Inflazione a marzo: crescono turismo e tempo libero, male l’automotive

Stima dell’inflazione a marzo: +0,6% con incremento previsto su base annua del 6,1%.

Rilevanti gli effetti sulla spesa delle famiglie che, a parità di consumi obbligati, spenderanno in media 1.220 in più all’anno per luce e gas, 320 euro per carburanti, 286 euro per alimentari e altri beni essenziali. Frena ancora il Pil

La dinamica dei prezzi è spinta al rialzo dal persistere di forti tensioni sui mercati delle materie prime, una tendenza che, anche ipotizzando una distensione inflazionistica e geopolitica, permarrebbe secondo Confcommercio almeno fino ai mesi estivi. Frena ancora il Pil, che a marzo fa registrare un -1,7% su febbraio, consolidando la tendenza al rallentamento emersa nei mesi scorsi. Nel confronto annuo la crescita si dovrebbe attestare all’1,3%, in brusco ridimensionamento rispetto ai periodi precedenti. Nella media del primo trimestre il Pil è stimato in calo del -2,4% sul trimestre precedente, dato che porterebbe comunque a una crescita su base annua del 3,3%. Ma anche con il pieno sfruttamento delle risorse del Pnrr – spiega il rapporto – difficilmente si raggiungerà una crescita media 2022 superiore al 3%.

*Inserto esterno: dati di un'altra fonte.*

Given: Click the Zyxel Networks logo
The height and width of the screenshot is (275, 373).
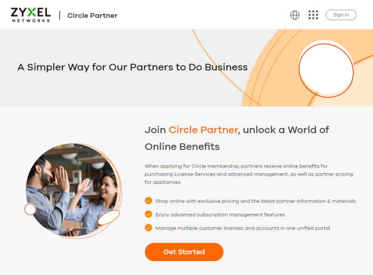Looking at the screenshot, I should [x=31, y=15].
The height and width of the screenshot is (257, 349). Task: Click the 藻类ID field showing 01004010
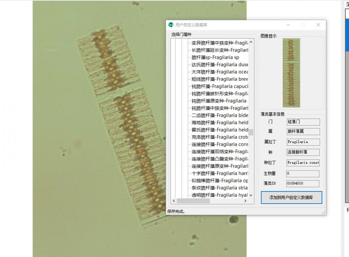point(303,184)
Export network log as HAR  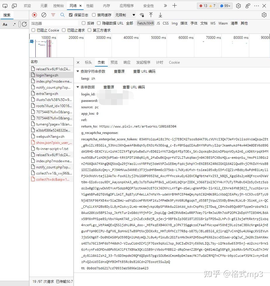click(x=160, y=15)
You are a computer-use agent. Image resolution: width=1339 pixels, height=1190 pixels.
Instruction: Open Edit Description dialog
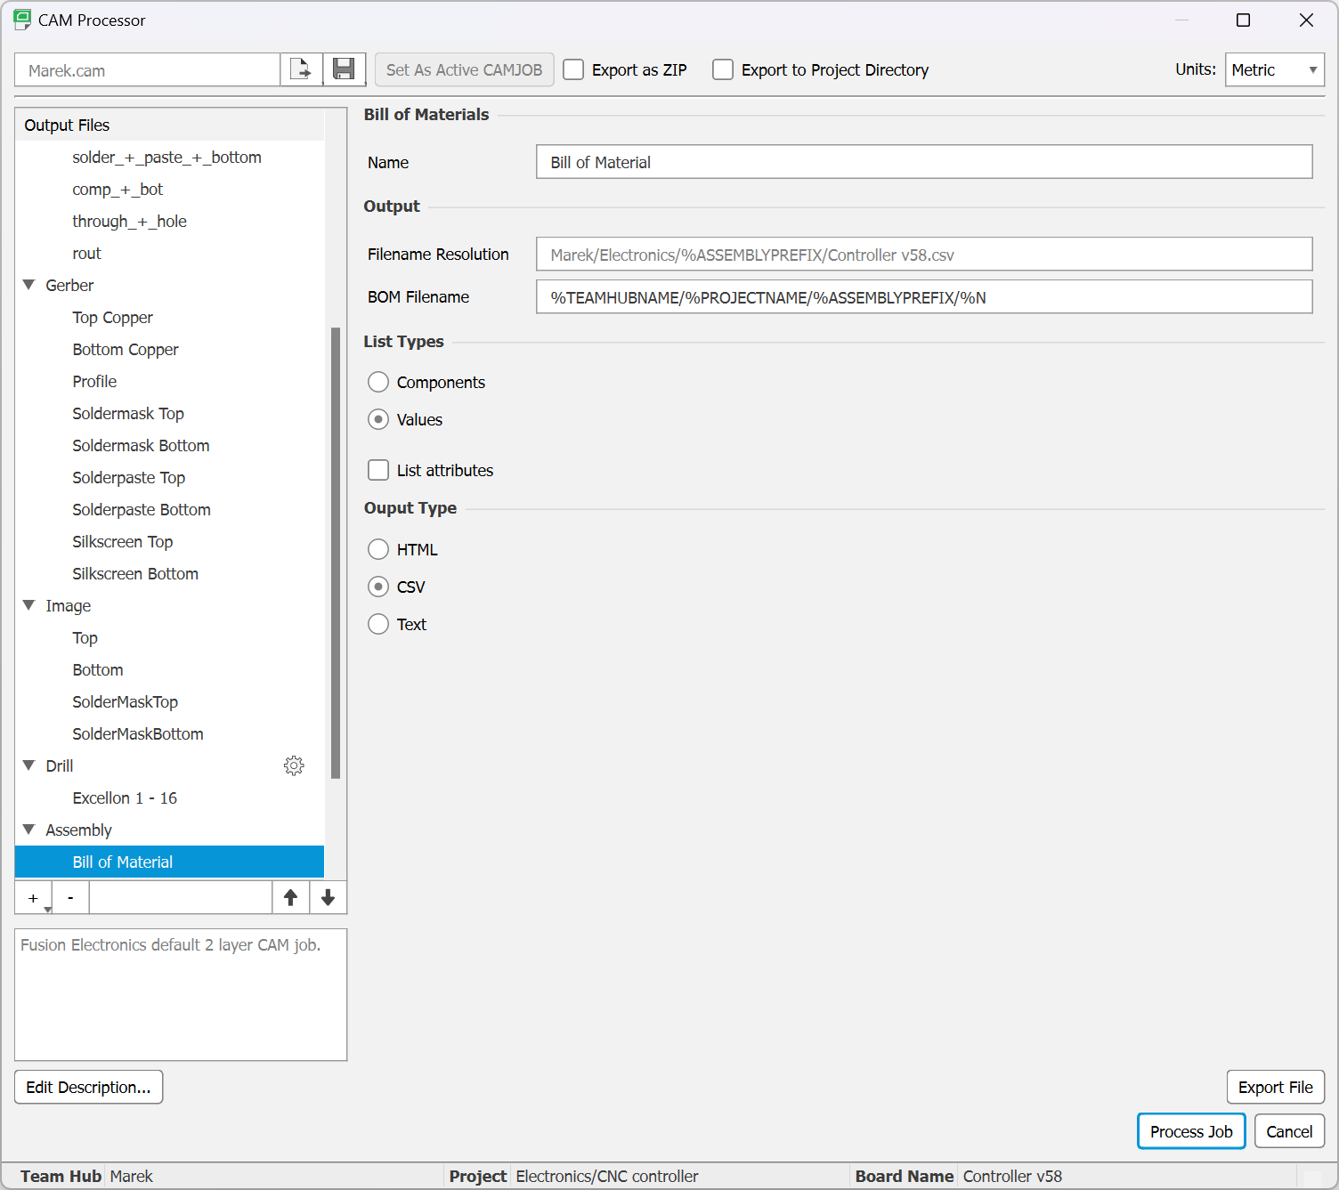pos(88,1087)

L’andamento dei consumi- A febbraio 2022 l’Indicatore dei Consumi Confcommercio segnala un incremento, su base annua, del 5,1%, confermando la tendenza a un recupero meno accentuato. Il confronto su base annua continua a risentire delle diverse condizioni in cui hanno operato le imprese nel 2021 e nel 2022. Situazione che ha portato a una variazione del 27,7% della domanda relativa ai servizi. Per quanto riguarda i beni il confronto, con febbraio 2021, segnala un calo dello 0,8%.  Crescono turismo e tempo libero, male l’automotive. In un contesto in cui quasi tutti i segmenti di consumo evidenziano una minore dinamicità, i recuperi più significativi, nel confronto con il 2021, si confermano per i servizi legati al turismo e alla fruizione del tempo libero. Per questi settori il deficit rispetto a febbraio 2020 si mantiene, comunque, ingente. Anche per l’abbigliamento e le calzature, nonostante il recupero degli ultimi mesi, i livelli di consumo rimangono distanti da quelli registrati nei primi mesi del 2020. Decisamente critica si conferma la situazione nel settore dell’automotive con un calo, a febbraio 2022, della domanda di autovetture da parte delle famiglie del 25,9% rispetto allo stesso mese del 2021. Anche per quei comparti, quali elettrodomestici e tv e alimentare, che avevano retto meglio l’urto del calo della domanda nel 2020, i segnali di rallentamento della domanda si stanno facendo più evidenti.